::: RECORDS FOR THE EXERCISE
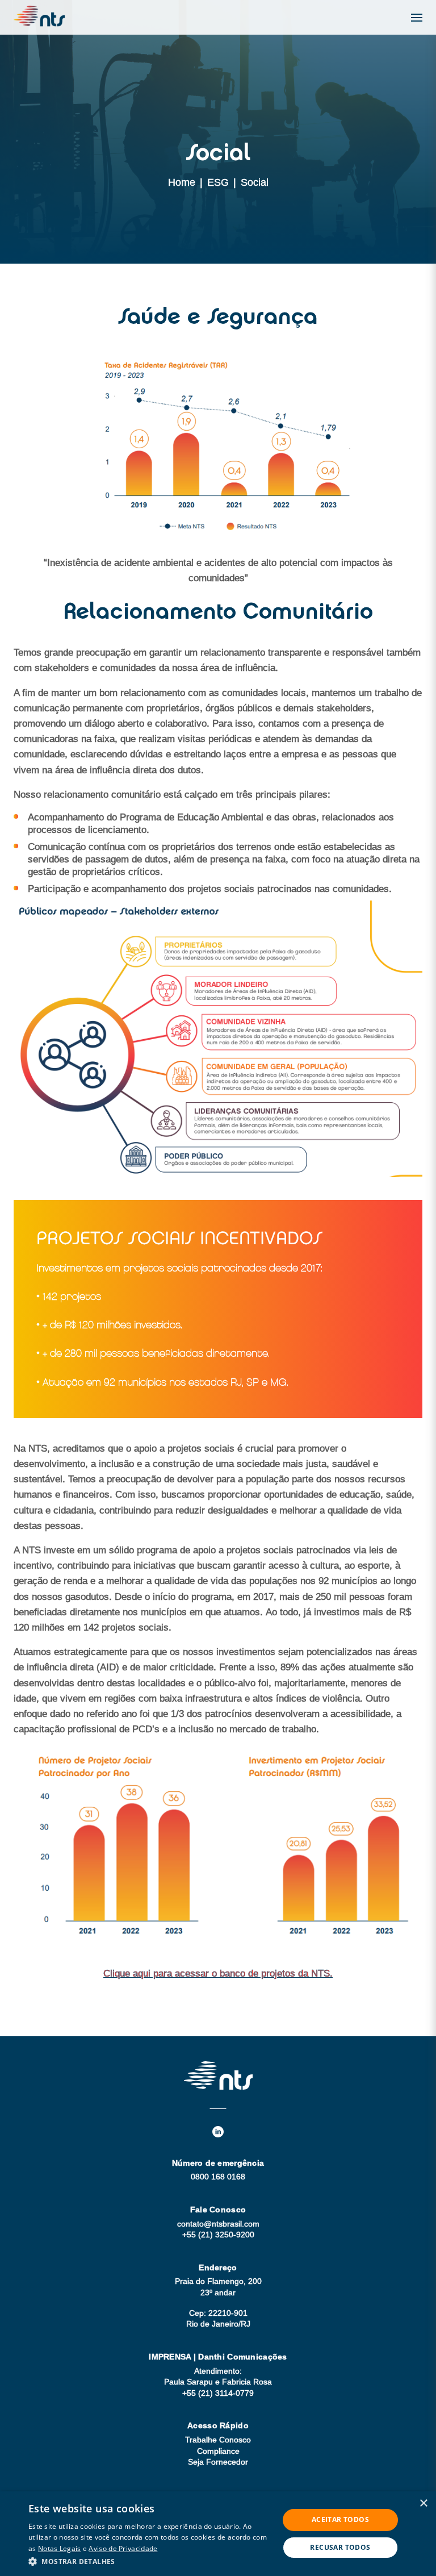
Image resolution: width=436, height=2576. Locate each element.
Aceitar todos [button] (340, 2519)
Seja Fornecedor (218, 2461)
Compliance (218, 2451)
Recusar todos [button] (340, 2547)
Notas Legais (59, 2548)
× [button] (423, 2503)
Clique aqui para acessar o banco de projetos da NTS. (218, 1973)
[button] (149, 2560)
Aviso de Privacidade (123, 2548)
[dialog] (218, 2533)
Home (181, 182)
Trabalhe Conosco (218, 2439)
::::::
WHAT THE EXERCISE ASKS =>
Beginning with the line that holds "Seja Fornecedor (218, 2461)", please give again each line exactly until the records end, and include that final line.

SOLVED EXERCISE =>
Seja Fornecedor (218, 2461)
Compliance (218, 2451)
Recusar todos [button] (340, 2547)
Notas Legais (59, 2548)
× [button] (423, 2503)
Clique aqui para acessar o banco de projetos da NTS. (218, 1973)
[button] (149, 2560)
Aviso de Privacidade (123, 2548)
[dialog] (218, 2533)
Home (181, 182)
Trabalhe Conosco (218, 2439)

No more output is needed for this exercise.